-- The request --
Convert each row below into a JSON list of strings, one string per line, leaving out blank lines and the pictures.

-- Data for this exercise --

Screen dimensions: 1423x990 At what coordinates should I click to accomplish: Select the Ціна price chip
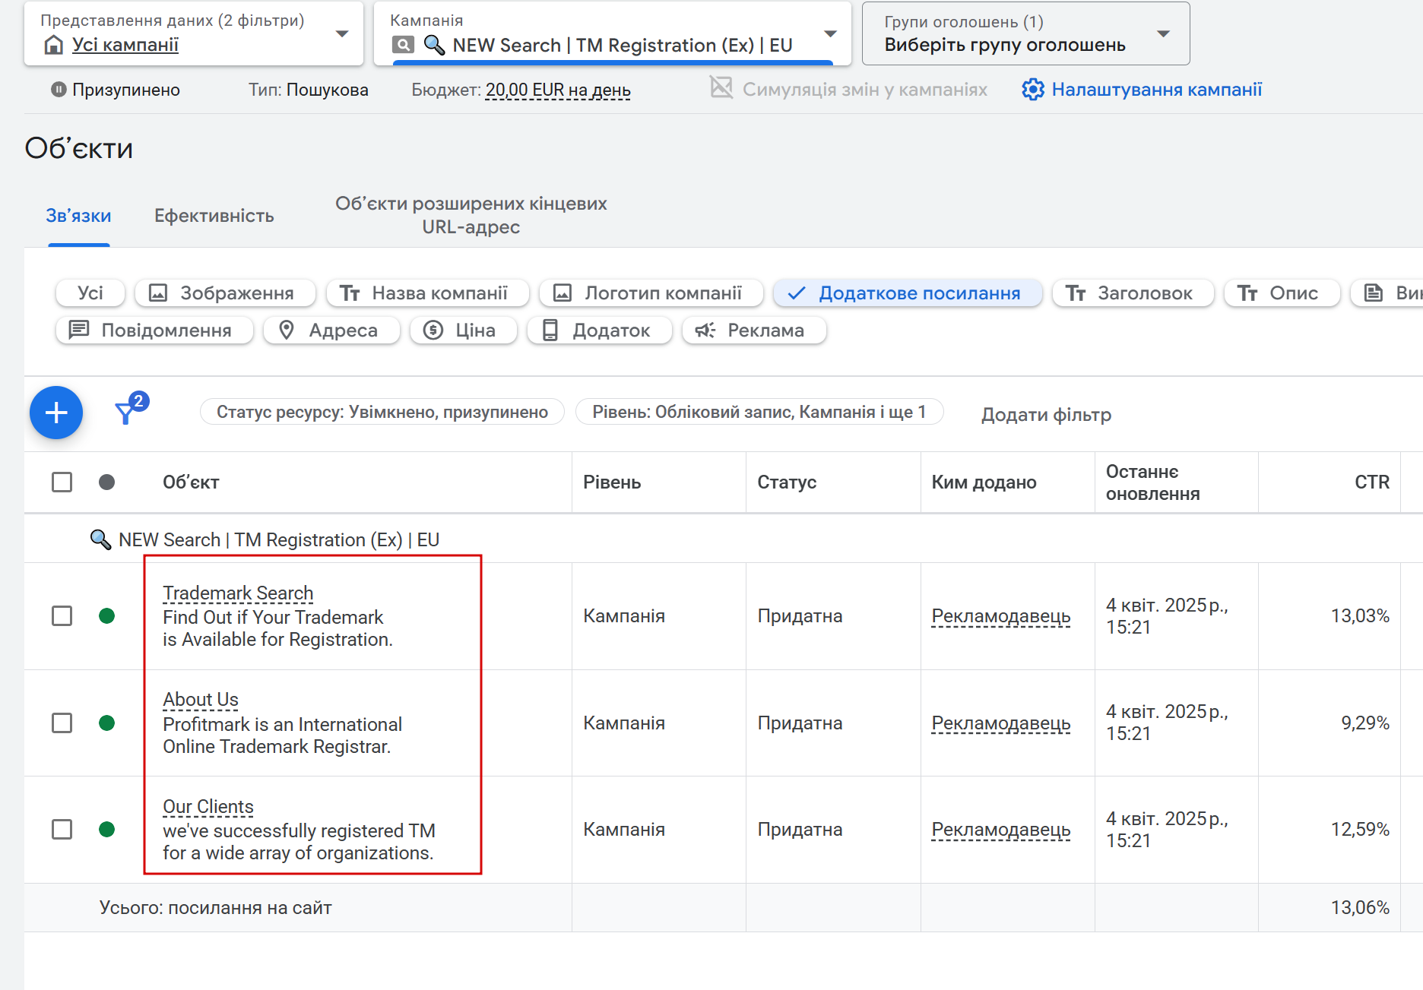[463, 331]
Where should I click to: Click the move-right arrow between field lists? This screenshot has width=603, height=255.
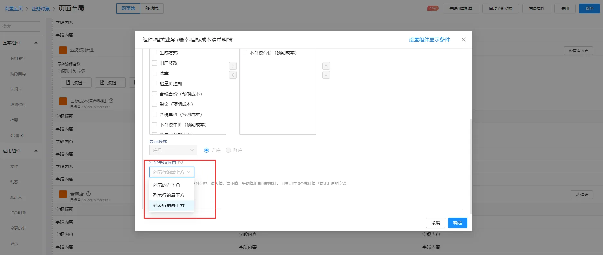tap(233, 66)
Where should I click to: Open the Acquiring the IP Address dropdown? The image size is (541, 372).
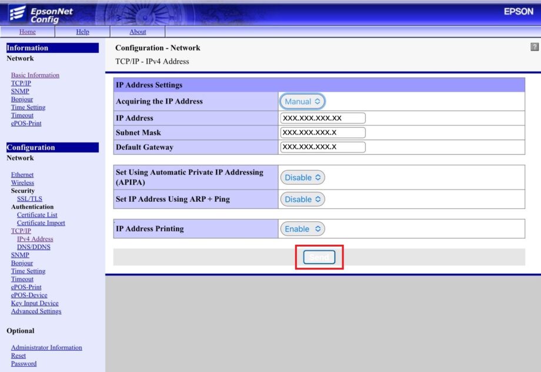[302, 101]
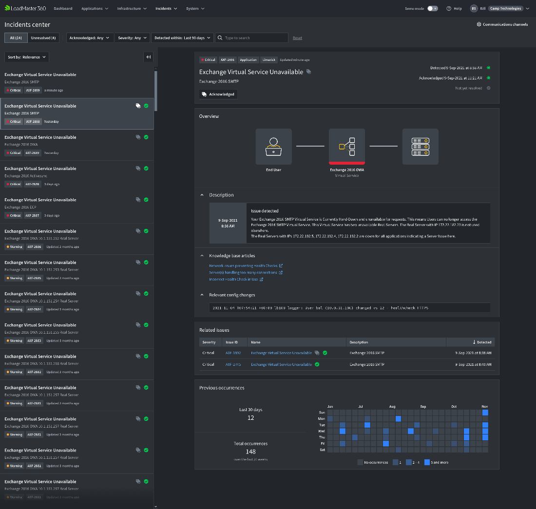Show All (24) incidents
The width and height of the screenshot is (536, 509).
point(16,38)
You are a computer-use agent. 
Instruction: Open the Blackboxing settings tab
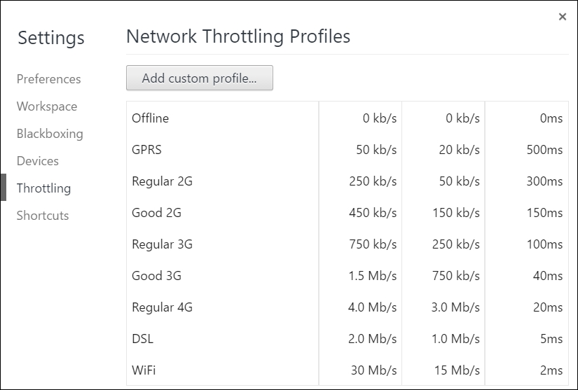50,133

-- Written answer --
[
  "Screen dimensions: 1423x990 At what coordinates should I click to accomplish: Select the Ціна price chip",
  "[463, 331]",
  "Where should I click to: Click the move-right arrow between field lists? This screenshot has width=603, height=255.",
  "tap(233, 66)",
  "Where should I click to: Open the Acquiring the IP Address dropdown? The image size is (541, 372).",
  "[302, 101]",
  "Show All (24) incidents",
  "The width and height of the screenshot is (536, 509).",
  "point(16,38)",
  "You are a computer-use agent. ",
  "Instruction: Open the Blackboxing settings tab",
  "50,133"
]